How to Tell Symptoms of Social Anxiety And What to Do About It

How to Tell Symptoms of Social Anxiety And What to Do About It

Social Anxiety Disorder (formerly known as Social Phobia) can be a significant hurdle to your happiness, health, and ability to achieve your potential in relationships and at work

Here’s a common scenario:

You’re the kind of person that likes others. You want friends, you want to hang out with your co-workers for hors d’oeuvres after work, and you definitely don’t want someone to hang out with on Friday nights.

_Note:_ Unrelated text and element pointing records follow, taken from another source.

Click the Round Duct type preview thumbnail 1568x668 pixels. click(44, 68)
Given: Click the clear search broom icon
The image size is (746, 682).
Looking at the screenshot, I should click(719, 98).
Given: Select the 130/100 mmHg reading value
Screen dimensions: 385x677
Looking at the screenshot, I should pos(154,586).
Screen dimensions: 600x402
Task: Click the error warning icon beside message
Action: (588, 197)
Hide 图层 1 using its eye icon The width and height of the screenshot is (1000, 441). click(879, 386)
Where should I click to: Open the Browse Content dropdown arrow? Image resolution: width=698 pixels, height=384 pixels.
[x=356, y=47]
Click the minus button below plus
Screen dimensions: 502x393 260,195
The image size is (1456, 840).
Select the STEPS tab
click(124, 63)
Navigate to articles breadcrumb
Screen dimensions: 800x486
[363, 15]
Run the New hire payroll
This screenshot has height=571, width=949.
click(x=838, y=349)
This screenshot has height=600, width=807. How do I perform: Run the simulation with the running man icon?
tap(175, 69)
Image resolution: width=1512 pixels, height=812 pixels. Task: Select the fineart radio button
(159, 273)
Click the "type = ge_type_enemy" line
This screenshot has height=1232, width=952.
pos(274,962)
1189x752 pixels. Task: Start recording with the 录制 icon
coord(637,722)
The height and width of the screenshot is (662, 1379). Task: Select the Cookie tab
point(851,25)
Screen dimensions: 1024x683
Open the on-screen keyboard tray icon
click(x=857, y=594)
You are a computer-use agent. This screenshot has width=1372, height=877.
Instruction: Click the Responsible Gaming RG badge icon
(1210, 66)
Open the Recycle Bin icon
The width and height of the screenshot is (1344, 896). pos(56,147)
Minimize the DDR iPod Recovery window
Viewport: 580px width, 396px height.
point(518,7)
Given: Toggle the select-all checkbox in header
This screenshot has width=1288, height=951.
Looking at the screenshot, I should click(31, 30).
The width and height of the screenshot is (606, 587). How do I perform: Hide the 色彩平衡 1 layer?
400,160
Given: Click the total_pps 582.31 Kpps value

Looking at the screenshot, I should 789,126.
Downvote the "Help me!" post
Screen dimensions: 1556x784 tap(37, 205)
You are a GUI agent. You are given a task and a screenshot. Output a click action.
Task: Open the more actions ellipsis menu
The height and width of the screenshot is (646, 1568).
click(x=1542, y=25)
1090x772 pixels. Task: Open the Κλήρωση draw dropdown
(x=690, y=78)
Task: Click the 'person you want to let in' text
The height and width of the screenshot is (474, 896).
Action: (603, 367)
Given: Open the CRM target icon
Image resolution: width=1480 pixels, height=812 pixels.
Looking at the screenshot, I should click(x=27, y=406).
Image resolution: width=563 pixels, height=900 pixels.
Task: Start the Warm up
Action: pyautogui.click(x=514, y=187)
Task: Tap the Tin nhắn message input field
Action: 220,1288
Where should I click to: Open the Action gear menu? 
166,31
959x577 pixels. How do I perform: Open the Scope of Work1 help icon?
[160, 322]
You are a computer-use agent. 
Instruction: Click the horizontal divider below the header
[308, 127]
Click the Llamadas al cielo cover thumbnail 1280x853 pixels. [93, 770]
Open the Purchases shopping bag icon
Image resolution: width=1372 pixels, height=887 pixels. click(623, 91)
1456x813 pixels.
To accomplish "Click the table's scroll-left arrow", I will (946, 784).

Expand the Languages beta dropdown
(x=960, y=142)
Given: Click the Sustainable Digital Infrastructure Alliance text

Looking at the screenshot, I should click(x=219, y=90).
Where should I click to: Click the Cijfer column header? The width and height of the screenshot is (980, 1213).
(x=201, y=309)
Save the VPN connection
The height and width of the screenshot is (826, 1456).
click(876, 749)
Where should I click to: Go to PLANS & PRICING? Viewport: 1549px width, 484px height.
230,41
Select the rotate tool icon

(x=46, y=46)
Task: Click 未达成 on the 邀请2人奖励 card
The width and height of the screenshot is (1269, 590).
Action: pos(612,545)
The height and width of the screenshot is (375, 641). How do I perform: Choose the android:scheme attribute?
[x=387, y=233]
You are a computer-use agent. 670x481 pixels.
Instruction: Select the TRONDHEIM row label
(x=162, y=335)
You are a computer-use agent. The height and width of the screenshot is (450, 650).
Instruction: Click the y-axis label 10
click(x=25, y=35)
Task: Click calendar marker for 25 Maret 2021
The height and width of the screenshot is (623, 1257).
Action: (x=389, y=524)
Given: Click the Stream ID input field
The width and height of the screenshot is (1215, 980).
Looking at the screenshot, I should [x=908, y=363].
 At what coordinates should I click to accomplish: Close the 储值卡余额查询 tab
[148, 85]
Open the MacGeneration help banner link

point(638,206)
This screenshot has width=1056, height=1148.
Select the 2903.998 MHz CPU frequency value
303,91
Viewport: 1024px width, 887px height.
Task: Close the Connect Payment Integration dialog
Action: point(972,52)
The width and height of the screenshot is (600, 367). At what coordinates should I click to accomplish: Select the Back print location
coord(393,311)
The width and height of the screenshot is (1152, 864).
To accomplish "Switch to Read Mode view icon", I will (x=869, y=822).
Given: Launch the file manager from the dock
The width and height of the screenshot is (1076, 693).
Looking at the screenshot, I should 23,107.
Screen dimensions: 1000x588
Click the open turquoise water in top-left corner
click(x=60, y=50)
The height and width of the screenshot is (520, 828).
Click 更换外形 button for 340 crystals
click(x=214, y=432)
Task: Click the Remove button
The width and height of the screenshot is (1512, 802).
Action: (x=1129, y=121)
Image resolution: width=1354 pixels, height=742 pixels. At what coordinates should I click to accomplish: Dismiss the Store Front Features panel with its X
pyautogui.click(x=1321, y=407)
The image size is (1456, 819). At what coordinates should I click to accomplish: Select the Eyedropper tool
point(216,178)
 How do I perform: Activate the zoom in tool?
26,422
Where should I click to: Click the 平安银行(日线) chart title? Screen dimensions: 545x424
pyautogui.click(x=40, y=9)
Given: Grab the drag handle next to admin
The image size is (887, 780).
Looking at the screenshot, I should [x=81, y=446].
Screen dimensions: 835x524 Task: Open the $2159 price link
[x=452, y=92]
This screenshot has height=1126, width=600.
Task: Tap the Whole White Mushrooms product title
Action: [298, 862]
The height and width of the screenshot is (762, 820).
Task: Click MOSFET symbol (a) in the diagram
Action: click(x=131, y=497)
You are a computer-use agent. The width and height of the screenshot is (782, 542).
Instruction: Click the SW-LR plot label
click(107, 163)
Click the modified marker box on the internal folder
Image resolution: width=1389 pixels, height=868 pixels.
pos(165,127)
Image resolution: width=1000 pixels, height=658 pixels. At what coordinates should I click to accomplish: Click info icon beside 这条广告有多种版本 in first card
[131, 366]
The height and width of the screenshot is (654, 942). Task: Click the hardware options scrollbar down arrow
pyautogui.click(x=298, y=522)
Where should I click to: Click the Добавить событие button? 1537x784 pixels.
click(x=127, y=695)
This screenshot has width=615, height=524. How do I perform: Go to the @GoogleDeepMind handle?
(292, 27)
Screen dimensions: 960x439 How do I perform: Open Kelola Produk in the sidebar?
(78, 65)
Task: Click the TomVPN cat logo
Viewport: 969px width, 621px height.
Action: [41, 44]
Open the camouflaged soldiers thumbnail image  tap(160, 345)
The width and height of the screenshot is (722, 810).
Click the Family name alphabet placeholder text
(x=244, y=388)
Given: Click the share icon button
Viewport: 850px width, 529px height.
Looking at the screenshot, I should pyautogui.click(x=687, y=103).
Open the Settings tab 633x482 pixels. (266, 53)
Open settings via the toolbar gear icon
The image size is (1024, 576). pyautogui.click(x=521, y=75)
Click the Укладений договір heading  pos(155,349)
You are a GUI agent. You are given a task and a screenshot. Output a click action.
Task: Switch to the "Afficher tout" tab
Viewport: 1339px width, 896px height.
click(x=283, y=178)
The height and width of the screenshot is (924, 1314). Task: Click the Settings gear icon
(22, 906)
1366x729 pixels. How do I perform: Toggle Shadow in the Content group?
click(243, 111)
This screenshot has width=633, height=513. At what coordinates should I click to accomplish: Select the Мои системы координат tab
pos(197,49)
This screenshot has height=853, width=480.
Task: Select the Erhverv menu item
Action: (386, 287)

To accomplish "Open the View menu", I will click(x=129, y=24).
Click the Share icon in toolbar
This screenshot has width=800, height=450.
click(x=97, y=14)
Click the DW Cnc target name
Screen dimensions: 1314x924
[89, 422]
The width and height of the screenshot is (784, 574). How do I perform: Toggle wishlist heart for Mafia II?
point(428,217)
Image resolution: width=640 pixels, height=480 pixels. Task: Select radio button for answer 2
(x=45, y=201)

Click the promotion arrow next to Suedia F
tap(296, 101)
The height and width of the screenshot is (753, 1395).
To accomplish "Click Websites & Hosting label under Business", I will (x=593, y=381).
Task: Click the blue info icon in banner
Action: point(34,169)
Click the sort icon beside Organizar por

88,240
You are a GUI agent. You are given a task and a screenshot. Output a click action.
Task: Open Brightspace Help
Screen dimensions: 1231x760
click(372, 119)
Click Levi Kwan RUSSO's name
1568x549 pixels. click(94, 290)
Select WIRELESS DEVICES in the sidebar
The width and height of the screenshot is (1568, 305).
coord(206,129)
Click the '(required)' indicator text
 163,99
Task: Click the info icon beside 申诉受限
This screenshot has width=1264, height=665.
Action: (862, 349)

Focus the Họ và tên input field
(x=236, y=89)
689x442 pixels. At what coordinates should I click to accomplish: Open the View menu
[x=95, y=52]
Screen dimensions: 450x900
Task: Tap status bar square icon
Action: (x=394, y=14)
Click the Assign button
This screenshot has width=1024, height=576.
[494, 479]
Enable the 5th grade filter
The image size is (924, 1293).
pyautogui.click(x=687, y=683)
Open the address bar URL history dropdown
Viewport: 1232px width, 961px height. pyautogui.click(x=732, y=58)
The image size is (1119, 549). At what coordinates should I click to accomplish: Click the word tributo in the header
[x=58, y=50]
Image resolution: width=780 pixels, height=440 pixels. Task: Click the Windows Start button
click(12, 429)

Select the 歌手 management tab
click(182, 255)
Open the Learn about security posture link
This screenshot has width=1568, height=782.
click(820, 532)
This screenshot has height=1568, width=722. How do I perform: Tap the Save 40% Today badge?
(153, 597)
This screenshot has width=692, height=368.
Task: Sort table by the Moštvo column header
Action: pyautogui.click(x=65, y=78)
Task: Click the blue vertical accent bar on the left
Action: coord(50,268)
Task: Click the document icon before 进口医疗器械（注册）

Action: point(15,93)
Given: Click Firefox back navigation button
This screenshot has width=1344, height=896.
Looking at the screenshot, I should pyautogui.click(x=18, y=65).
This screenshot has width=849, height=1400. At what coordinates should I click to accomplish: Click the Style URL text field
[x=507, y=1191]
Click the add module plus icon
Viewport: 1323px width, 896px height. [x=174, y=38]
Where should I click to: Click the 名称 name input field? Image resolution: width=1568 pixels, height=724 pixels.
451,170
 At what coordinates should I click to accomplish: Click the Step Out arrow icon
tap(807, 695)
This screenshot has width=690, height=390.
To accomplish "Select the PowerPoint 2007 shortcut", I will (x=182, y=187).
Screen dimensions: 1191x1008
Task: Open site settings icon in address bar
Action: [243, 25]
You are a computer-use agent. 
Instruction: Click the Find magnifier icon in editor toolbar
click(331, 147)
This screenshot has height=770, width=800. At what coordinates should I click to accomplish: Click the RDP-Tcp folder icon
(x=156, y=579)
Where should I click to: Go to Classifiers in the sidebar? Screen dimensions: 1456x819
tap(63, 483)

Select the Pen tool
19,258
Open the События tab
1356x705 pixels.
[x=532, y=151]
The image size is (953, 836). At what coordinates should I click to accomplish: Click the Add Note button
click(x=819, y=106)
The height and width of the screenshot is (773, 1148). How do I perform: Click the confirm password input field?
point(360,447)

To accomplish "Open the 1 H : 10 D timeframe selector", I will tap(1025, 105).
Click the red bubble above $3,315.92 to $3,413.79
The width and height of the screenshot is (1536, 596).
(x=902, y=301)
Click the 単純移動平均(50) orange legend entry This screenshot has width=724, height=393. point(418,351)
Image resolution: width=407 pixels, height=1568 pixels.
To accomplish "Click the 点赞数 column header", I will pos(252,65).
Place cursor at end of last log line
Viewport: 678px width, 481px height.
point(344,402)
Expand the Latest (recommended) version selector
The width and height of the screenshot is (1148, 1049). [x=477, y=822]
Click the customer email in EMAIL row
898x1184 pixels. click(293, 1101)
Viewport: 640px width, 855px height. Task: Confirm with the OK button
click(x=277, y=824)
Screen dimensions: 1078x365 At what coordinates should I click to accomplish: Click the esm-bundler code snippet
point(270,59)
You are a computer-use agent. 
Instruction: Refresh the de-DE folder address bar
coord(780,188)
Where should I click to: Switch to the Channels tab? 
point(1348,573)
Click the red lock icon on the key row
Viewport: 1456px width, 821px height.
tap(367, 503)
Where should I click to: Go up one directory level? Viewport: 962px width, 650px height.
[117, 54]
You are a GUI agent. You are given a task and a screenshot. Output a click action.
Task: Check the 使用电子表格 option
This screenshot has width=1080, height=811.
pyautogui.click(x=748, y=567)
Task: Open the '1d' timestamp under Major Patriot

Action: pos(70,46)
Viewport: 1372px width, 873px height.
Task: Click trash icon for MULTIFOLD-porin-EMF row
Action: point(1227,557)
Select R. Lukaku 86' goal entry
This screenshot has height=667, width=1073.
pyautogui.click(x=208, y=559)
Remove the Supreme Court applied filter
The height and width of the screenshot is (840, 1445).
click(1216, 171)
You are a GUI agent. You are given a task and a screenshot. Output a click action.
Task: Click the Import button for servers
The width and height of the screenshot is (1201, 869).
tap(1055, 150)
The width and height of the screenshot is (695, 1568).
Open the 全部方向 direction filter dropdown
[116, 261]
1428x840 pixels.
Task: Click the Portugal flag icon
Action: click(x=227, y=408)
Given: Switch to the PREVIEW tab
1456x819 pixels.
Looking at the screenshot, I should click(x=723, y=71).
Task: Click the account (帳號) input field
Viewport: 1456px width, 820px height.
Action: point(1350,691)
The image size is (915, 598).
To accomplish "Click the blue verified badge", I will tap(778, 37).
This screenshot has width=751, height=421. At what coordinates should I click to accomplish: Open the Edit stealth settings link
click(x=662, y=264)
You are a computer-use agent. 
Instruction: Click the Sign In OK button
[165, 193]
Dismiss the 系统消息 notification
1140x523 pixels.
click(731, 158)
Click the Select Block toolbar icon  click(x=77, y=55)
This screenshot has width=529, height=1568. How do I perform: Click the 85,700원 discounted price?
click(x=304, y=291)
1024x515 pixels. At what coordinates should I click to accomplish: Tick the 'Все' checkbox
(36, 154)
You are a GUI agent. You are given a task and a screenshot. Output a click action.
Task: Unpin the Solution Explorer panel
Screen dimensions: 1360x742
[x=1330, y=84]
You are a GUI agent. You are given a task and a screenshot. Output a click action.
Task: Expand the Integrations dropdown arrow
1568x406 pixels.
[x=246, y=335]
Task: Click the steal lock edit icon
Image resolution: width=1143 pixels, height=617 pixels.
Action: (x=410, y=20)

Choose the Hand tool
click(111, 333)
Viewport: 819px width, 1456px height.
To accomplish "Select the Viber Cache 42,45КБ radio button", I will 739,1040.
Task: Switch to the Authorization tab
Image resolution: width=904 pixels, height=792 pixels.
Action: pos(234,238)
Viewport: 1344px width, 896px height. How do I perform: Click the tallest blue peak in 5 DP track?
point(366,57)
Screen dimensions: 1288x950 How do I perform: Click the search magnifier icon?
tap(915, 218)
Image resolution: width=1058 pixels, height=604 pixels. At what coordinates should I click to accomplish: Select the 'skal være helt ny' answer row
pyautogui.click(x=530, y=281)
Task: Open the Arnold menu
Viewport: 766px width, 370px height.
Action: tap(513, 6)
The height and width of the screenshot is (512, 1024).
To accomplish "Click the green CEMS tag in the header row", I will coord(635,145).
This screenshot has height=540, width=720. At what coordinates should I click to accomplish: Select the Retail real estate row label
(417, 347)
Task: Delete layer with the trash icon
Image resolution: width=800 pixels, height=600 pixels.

You just can’t make your reality fit with your wishes.

Here’s one scenario that often happens: after wish you could be bold at work, make friends, and ask for that raise, the minute you’re invited to golf with your boss, do a presentation for the team, or come to a friend’s anniversary party…you bail out. You don’t feel smart enough, worthy enough, prepared enough…it is never enough…so you say “no’ to the very thing you wish you could do.

So, on one hand, you’re happy because you got to avoid the anxiety-provoking personal encounter, but you’re simultaneously miserable because – yet one more time – you didn’t go after what you want most. This can hurt your self-esteem even further, which only makes you less apt to try again the next time.

The vicious cycle can go on for years on end. Clearly, this disorder has the potential to rob you of your health or prevent you from meeting your goals at work and having positive, healthy relationships.

But here’s the good news about Social Anxiety Disorder – you don’t have to let it rob your future!

Is It Social Anxiety Disorder?

First, let’s figure out what we’re dealing with.

The Fancy Definition 

According to the National Institute of Mental Health, Social Anxiety Disorder (formerly known as Social Phobia) is an “intense, persistent fear of being noticed and judged by others” to the degree that it can prevent you from reaching your potential at work and other areas of your life.  

It’s not “just” being shy. The anxiety must last over six months and cause “considerable impairment” in your life, according to the Diagnostic and Statistical Manual (5th ed.).[1] In addition, the anxiety must be constant, intense, and disabling to qualify. 

You’re not the only one!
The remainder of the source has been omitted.